Le Japon des romans

Editions du Pacifique, Paris, 2006

Bibliothèque municipale de Quimper, Quimper, 2007

The exhibition Le Japon des romans (The Japan of the Novel) is based upon the photographic series, Shosetsu no furusato (The Birthplace of the Novel) by Tadahiko Hayashi. This is a study of the greatest Japanese novelists through the prism of one of their famous works. The exhibition reveals these novelists’ visions of Japan’s history and society as the country was on the cusp of radical change.

Already famous for his series, Bunshi no jidai (The Age of the Literati), in which he photographed the most important literary figures in Japan, Hayashi went further into the world of these novelists with Shosetsu no furusato, photographing the setting of one of their famous works. The resulting photographic journey spans across the Japanese archipelago and reveals a ‘traditional’ Japan that is set to be radically transformed and modernised.

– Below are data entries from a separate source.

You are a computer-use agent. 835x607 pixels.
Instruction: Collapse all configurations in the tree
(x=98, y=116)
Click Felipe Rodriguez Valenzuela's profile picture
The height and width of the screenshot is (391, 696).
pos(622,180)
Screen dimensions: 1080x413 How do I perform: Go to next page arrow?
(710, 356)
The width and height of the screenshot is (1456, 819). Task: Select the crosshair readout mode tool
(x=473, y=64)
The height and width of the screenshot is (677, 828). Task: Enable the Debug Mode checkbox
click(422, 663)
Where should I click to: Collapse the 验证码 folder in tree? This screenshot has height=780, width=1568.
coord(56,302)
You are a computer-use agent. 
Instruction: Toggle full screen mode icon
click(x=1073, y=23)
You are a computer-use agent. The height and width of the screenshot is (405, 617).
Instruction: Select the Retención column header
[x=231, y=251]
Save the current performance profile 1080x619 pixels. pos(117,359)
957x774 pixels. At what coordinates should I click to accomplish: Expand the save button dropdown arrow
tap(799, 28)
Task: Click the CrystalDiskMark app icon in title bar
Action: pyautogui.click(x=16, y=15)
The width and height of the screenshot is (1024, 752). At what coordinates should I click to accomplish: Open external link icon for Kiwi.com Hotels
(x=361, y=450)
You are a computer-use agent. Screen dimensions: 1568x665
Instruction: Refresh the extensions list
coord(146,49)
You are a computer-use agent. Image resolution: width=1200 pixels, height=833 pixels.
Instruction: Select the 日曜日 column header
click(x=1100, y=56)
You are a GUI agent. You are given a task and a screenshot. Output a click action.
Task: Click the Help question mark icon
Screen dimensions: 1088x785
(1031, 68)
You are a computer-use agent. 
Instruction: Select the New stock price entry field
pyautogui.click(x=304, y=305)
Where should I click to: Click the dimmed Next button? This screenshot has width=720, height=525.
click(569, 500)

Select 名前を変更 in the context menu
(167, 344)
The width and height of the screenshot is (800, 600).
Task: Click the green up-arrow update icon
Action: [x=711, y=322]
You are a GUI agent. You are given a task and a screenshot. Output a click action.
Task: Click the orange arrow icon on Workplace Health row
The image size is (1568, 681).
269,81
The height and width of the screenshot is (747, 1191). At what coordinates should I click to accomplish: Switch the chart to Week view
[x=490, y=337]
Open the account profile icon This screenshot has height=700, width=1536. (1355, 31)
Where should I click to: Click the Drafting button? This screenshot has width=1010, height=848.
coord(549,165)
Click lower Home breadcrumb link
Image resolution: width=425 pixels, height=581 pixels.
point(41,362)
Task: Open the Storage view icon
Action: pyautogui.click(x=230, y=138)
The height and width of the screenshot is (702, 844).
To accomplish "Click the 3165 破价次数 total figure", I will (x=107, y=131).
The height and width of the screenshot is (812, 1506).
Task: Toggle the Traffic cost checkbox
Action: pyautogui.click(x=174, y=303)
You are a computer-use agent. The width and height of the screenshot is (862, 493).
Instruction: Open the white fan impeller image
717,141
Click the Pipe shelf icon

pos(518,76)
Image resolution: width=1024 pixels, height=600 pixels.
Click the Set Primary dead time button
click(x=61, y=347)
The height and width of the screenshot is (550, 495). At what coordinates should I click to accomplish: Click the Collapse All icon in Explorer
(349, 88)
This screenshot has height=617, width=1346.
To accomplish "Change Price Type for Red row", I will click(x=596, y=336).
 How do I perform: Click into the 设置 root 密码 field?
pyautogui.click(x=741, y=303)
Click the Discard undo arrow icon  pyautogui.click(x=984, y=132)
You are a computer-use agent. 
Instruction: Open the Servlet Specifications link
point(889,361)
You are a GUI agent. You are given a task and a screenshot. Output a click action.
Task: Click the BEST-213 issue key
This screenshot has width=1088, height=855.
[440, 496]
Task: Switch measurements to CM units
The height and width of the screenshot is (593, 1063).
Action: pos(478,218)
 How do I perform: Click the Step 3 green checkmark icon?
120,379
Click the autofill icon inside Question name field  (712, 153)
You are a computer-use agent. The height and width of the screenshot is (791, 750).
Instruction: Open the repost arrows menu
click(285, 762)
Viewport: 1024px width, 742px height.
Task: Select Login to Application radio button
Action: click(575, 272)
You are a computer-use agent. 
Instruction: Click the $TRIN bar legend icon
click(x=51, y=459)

Le Japon des romans presents photographs inspired by five of the greatest Japanese writers of the twentieth century: 
• Osamu Dazai, Shayo (Setting Sun), 1947.
• Yasunari Kawabata, Izu no odoriko (The Dancing Girl of Izu), 1926.
• Yukio Mishima, Shiosai (The Sound of Waves), 1954.
• Junichiro Tanizaki, Tsuki to kyogen-shi (The Moon and the Kyogen Artist), 1950.
• Sakae Tsuboi, Nijushi no hitomi (Twenty-Four Eyes), 1952.

Pearl divers resting on the beach, Kamishima Island, 1956

Pearl divers resting on the beach, Kamishima Island, 1956

Teacher and her pupils, Shodoshima Island, 1956

Teacher and her pupils, Shodoshima Island, 1956

Yukio Mishima, 1961

Yukio Mishima, 1961

(Photographs by Tadahiko Hayashi)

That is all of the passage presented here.